> _EXTRACTED TEXT_
EX-99.1 2 a08-15004_1ex99d1.htm EX-99.1

Exhibit 99.1

 

The CMR Mortgage Fund II Newsletter

 

May 2008

 

California Mortgage and Realty, Inc.

 

62 First Street, Fourth Floor

Commercial Real Estate Financing Since 1958

 

San Francisco, California 94105

Manager of the CMR Mortgage Funds

 

Telephone (415) 974-1100 Fax 974-1143

 

Dear Investors:

 

We appreciate your continued support and understanding as we continue to navigate through these difficult times. We are working to resolve delinquent loans, work through foreclosures and bankruptcies, and sell those properties that we end up taking back. Since our borrowers’ ability to make their payments, refinance or sell their properties in order to pay us is dependent upon the availability of real estate financing, we continue to look to the credit markets to normalize. We are beginning to see some loosening of credit and a slight increase in liquidity. In the real estate and capital markets, we are seeing more offers being made, properties getting into contract, loans being purchased, and other signs that the worst may be over. If this is the case, then the conditions that led to the collapse of the credit markets in 2007 may be starting to resolve themselves.

 

We apologize for the lateness of investor statements, and this newsletter, as well as year-end financial statements. This is driven by the difficult process of revaluing properties in a market with very low transaction levels (described below). We are working diligently to complete this critical exercise, and we see the light at the end of the tunnel.

 

The challenge causing the delay is the critical need to finalize valuations on properties securing a few of our loans. This is particularly challenging for certain properties where there are typically no comparable sales values, or where judgments must be made on unique property conditions or entitlements. We are going to see write-downs in values of these few loans as of the end of 2007, which will in turn result in a reduction of Members’ Capital balances as of that date. We do not know as yet how much this will be, though we are approaching the end of this complex and time-consuming revaluation effort. We expect that write-downs will be substantial, but will be limited to specific reserves on a subset of the loans in the portfolio. As a result of this uncertainty, we are deferring distribution of investor statements for April 30, 2008 so that we can reflect the equity balance changes.

 

We still face numerous challenges, but we continue to work diligently through them and we will continue to tell you the results and as much as we can of what to expect.

 

We would also like to address a question that was posed to us by an investor. We were asked, directly, whether or not we at CMR had ever lent Fund capital to ourselves or our affiliates for our own real estate investment or loan investments. We were very surprised by this question and we would like to share our response with each of you. We at CMR have NEVER lent any Fund capital to ourselves for any purpose, the only exception being where the Fund has carried back a note to enable CMR to buy out defaulted loans or foreclosed REOs. This is specifically provided for in the Fund prospectus. We have only acquired assets in order to protect you, the investors, from the consequences of certain loans and REOs which could have produced losses. CMR has

 



 

incurred significant losses in certain cases where the Funds have been made whole, including interest owed but not collected from the borrower.

 

Between cash to buy out defaulted loans or REOs and fees we have waived, CMR has made sacrifices in excess of $12 Million for all of our Funds since late 2006. In doing so, we have severely compromised our own finances and liquidity. We are working to rebuild our own financial well-being in order to ensure that we can continue to serve you, our investors. We know that these past 18 months have been difficult for our investors and we have done what we could to absorb as much of the pain as possible.

> _REQUIRED ACTIONS_
(a) State whether each statement agrees with the newsletter, answering yes or no and quoting the deciding words: (i) the lateness of investor statements is driven by revaluing properties in a market with very low transaction levels; (ii) CMR has made sacrifices in excess of $20 Million for all of its Funds since late 2006; (iii) distribution of investor statements for April 30, 2008 is being deferred.
(b) List every specific sign that the newsletter says is being seen in the real estate and capital markets.
The items play no part in what is asked here.

> _RECORD SET_
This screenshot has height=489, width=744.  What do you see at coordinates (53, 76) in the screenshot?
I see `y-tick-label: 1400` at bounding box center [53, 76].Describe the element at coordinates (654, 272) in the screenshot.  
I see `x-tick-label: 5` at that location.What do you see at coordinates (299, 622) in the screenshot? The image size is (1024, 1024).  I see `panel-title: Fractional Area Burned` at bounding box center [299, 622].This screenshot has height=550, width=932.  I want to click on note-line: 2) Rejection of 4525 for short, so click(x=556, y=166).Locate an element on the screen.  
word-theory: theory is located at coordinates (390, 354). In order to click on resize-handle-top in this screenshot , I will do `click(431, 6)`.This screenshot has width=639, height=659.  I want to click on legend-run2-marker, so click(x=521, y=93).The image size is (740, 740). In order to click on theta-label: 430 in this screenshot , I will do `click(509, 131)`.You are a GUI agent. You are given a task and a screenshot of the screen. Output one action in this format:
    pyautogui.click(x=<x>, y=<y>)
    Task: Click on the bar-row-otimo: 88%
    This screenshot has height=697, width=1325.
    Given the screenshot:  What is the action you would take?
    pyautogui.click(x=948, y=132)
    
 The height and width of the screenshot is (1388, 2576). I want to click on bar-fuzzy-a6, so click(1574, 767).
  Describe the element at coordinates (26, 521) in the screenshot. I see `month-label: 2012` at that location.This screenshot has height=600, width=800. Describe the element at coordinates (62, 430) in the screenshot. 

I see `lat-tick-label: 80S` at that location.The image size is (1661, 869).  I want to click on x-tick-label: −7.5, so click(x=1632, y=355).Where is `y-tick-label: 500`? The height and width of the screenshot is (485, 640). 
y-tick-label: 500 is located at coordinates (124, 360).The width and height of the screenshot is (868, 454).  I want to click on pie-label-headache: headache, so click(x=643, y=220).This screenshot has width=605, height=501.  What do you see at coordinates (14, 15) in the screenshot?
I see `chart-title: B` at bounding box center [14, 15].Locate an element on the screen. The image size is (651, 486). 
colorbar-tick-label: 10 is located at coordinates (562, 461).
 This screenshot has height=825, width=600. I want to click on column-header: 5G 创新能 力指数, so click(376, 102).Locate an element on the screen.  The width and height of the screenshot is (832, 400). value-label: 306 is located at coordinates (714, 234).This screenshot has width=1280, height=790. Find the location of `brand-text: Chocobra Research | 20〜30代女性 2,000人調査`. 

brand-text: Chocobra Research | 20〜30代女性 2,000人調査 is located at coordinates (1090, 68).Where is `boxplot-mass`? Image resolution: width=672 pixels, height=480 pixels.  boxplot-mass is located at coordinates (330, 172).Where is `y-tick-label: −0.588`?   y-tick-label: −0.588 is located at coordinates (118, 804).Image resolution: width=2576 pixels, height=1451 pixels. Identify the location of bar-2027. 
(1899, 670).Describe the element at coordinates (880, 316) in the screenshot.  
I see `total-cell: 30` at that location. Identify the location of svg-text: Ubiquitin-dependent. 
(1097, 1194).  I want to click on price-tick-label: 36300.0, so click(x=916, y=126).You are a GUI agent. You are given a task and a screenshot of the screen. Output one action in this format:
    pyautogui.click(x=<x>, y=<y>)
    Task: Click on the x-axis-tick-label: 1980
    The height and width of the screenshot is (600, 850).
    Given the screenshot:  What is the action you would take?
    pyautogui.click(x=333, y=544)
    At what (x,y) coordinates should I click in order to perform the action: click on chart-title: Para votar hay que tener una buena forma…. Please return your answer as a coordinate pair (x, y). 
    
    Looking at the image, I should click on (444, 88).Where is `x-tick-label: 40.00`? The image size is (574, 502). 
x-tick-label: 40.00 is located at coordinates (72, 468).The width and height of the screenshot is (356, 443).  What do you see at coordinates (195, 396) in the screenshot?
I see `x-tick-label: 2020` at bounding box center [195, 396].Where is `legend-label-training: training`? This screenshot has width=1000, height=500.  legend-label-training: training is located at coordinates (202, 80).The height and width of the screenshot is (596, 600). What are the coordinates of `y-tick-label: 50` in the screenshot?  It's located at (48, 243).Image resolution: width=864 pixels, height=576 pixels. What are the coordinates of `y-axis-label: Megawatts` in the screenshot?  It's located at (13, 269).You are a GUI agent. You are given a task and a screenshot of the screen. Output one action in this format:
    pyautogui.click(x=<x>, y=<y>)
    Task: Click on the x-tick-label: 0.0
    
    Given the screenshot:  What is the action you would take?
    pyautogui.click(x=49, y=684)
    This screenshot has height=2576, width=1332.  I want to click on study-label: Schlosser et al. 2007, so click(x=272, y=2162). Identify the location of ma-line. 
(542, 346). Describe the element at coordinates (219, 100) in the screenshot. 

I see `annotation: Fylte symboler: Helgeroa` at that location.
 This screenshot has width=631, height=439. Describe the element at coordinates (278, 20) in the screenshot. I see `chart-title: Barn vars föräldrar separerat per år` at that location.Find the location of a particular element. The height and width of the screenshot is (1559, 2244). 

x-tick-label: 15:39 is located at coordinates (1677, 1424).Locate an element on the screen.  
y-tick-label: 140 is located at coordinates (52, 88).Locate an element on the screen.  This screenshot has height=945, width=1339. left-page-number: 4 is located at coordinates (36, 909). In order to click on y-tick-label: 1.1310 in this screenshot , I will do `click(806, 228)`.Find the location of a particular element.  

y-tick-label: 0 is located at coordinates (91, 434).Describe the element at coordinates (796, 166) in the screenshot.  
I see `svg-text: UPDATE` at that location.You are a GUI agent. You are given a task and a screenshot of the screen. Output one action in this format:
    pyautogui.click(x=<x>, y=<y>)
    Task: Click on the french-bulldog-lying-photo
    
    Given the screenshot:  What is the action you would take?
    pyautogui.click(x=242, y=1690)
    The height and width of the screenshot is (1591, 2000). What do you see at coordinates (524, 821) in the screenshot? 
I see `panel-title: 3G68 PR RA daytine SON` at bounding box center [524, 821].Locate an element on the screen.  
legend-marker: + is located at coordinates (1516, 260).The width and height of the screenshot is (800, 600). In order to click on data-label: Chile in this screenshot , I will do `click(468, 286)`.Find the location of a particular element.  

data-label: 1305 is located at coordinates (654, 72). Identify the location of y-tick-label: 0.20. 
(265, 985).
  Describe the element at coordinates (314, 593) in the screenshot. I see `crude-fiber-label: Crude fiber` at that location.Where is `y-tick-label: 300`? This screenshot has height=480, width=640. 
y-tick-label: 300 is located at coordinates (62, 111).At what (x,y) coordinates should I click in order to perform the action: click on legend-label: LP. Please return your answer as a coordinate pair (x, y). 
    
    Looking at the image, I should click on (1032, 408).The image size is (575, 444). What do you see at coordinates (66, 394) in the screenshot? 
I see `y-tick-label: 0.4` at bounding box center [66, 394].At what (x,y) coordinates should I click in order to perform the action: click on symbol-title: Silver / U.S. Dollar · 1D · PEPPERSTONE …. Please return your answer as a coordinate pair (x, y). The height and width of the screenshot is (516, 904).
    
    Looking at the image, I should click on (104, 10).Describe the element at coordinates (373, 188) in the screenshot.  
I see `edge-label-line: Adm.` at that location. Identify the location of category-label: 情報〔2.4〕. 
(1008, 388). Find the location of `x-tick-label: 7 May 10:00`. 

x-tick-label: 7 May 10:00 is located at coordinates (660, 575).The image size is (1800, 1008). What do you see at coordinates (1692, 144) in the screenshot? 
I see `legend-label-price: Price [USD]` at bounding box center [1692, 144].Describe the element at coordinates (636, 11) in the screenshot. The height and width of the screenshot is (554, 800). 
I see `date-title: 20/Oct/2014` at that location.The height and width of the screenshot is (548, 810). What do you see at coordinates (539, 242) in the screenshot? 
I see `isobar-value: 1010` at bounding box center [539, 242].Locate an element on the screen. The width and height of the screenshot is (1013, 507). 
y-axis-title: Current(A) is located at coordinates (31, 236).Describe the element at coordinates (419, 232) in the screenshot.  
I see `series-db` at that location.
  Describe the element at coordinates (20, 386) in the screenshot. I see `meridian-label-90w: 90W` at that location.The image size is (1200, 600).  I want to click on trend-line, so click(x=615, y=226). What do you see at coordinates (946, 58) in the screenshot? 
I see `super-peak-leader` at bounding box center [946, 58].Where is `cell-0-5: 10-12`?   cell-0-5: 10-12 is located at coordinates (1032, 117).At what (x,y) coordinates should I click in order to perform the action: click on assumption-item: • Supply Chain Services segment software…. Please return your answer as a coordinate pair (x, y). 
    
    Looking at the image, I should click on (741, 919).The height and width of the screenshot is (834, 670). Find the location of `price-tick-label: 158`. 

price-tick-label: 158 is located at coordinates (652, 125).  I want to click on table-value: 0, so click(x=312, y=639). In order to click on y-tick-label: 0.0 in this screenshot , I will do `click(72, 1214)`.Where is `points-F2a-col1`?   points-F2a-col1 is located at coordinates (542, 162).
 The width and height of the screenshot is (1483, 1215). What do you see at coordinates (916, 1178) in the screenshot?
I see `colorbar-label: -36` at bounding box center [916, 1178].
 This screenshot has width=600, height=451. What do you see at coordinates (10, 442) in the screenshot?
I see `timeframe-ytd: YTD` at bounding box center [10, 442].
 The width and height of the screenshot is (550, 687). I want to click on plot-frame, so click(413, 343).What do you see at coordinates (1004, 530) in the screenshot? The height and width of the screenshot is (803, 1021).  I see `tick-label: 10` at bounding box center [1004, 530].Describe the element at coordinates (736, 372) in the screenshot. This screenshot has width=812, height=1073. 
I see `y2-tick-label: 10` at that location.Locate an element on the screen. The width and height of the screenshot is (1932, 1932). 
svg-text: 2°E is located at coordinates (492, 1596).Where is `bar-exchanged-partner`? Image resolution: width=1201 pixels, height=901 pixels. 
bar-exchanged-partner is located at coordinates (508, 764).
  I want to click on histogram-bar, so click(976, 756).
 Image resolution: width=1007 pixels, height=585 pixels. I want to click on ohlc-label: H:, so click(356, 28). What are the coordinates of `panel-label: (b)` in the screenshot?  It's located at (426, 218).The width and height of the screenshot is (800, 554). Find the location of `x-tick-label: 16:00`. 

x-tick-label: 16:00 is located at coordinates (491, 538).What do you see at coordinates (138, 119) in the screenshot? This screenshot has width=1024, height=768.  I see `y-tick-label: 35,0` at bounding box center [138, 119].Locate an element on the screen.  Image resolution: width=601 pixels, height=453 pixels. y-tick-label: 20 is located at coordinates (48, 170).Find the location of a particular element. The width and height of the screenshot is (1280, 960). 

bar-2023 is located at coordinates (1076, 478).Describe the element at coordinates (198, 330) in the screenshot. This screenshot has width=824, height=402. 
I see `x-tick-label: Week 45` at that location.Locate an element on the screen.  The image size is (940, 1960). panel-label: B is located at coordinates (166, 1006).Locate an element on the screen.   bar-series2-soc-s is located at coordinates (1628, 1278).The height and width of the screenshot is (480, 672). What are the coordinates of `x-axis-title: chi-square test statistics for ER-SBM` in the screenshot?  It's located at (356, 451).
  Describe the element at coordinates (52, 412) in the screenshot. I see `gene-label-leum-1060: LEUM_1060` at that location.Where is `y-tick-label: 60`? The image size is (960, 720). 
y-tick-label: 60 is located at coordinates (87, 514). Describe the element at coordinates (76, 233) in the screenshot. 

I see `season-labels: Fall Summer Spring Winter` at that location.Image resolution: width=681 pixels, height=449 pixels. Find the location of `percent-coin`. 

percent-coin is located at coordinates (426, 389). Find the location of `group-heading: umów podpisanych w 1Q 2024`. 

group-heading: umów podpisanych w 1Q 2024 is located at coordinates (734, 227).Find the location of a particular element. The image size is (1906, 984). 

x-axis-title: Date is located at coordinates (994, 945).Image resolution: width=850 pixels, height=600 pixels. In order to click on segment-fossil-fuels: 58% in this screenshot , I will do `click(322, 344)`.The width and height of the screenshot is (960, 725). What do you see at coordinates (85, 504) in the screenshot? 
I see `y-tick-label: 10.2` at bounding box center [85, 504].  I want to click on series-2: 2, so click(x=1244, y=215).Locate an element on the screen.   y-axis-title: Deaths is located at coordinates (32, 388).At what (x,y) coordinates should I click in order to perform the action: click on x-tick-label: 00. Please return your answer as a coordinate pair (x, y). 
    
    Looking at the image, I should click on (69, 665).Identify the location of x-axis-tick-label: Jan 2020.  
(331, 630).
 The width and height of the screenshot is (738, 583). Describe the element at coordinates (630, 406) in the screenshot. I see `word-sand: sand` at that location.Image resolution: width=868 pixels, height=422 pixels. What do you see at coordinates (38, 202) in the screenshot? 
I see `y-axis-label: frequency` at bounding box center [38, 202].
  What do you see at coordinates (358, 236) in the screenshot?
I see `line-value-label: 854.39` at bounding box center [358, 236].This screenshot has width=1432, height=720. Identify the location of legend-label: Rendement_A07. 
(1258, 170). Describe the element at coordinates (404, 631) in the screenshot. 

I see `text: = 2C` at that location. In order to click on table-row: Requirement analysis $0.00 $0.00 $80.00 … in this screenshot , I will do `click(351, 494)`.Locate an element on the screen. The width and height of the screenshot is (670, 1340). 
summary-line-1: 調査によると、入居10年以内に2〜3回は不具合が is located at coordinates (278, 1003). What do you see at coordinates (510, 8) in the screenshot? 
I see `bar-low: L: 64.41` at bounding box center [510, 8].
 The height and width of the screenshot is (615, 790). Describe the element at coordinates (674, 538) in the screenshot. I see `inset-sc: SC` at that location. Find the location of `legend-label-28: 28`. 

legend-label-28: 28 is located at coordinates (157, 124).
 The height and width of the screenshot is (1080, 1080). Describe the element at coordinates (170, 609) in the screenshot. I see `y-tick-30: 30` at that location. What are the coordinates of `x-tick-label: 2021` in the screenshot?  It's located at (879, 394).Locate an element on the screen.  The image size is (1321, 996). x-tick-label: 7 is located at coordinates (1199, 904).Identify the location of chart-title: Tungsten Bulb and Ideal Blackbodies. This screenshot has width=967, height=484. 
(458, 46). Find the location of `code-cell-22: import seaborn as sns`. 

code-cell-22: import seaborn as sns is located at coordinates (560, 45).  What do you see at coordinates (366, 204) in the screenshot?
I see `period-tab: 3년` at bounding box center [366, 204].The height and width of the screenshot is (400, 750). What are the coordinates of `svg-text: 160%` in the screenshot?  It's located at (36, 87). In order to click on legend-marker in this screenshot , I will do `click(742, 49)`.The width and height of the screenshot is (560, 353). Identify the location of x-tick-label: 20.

> _OUTPUTS FOR THE TASKS_
(a)
(i) Yes: "This is driven by the difficult process of revaluing properties in a market with very low transaction levels"
(ii) No: "CMR has made sacrifices in excess of $12 Million for all of our Funds since late 2006"
(iii) Yes: "we are deferring distribution of investor statements for April 30, 2008"

(b)
- More offers being made
- Properties getting into contract
- Loans being purchased